A phase I, randomized, dose-escalation clinical trial of the anti-IgE humanized monoclonal antibody LP-003 in healthy subjects

Introduction: Immunoglobulin (Ig) E is crucial in driving inflammatory responses that lead to clinical symptoms of atopy. LP-003, a humanized Ig G1 kappa monoclonal antibody, blocks the binding of human IgE to the FcεRI receptor and was developed for the treatment of uncontrolled atopy. In this phase I trial, a randomized, double-blind, placebo-controlled single ascending dose (SAD) and multiple ascending dose (MAD) study was performed, and the safety, tolerability, pharmacokinetics (PK), and immunogenicity of LP-003 were assessed in healthy subjects. Methods: The study consisted of two parts: the SAD component and the MAD component. In the SAD study, five dose cohorts were planned (0.3/1.0/3.0/6.0/10.0 mg/kg). In the MAD study, two dose cohorts (2.0/4.0 mg/kg) were planned. Results: Most treatment-emergent adverse events (TEAEs) were mild or moderate, and their incidence was comparable between the LP-003 and placebo groups.

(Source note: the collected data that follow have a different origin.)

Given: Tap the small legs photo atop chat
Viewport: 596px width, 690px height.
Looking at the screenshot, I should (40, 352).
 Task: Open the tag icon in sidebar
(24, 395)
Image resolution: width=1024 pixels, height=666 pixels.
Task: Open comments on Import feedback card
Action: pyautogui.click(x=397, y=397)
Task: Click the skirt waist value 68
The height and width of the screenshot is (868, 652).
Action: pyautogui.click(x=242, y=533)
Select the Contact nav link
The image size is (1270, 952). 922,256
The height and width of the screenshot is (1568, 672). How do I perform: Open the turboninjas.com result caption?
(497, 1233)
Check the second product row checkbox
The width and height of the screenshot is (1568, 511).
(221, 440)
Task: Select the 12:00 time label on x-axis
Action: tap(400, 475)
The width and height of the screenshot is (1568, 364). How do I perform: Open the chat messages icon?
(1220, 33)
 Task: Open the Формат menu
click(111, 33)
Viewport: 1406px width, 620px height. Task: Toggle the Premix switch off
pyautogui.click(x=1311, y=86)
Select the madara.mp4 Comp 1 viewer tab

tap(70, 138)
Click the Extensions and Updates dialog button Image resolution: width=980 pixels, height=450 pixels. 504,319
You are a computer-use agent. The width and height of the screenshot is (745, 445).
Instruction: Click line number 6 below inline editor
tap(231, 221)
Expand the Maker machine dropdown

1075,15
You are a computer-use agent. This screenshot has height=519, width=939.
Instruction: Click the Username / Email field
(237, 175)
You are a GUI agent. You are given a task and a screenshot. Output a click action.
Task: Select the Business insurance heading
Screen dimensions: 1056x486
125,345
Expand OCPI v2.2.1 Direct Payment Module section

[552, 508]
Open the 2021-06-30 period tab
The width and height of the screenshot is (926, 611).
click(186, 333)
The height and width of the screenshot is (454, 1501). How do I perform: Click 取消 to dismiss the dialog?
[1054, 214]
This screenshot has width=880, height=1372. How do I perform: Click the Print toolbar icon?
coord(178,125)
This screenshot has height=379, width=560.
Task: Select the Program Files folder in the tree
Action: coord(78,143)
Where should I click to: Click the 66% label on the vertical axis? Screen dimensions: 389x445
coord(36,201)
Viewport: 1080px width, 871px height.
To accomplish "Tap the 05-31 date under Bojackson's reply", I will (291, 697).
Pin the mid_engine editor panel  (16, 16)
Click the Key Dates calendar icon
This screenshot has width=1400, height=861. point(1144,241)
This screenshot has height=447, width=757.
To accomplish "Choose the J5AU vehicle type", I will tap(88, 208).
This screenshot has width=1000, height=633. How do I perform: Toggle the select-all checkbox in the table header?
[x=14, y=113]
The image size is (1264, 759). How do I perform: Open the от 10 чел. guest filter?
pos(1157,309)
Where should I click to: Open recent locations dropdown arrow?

The serum LP-003 concentration and PK exposures proportionally increased with dose level ranging from 0.3-10.0 mg/kg in SAD study and 2.0-4.0 mg/kg in MAD study, resulting in a prolonged serum half-life of ~70 days. The incidence of anti-drug antibodies (ADAs) was 12.5% in both SAD and MAD studies, showing no clear correlation with the dose or impact on safety. Conclusion: LP-003 demonstrated a favorable safety profile and a superior PK advantage characterized by an extended half-life, supporting its development as a long-acting therapeutic option for allergic conditions.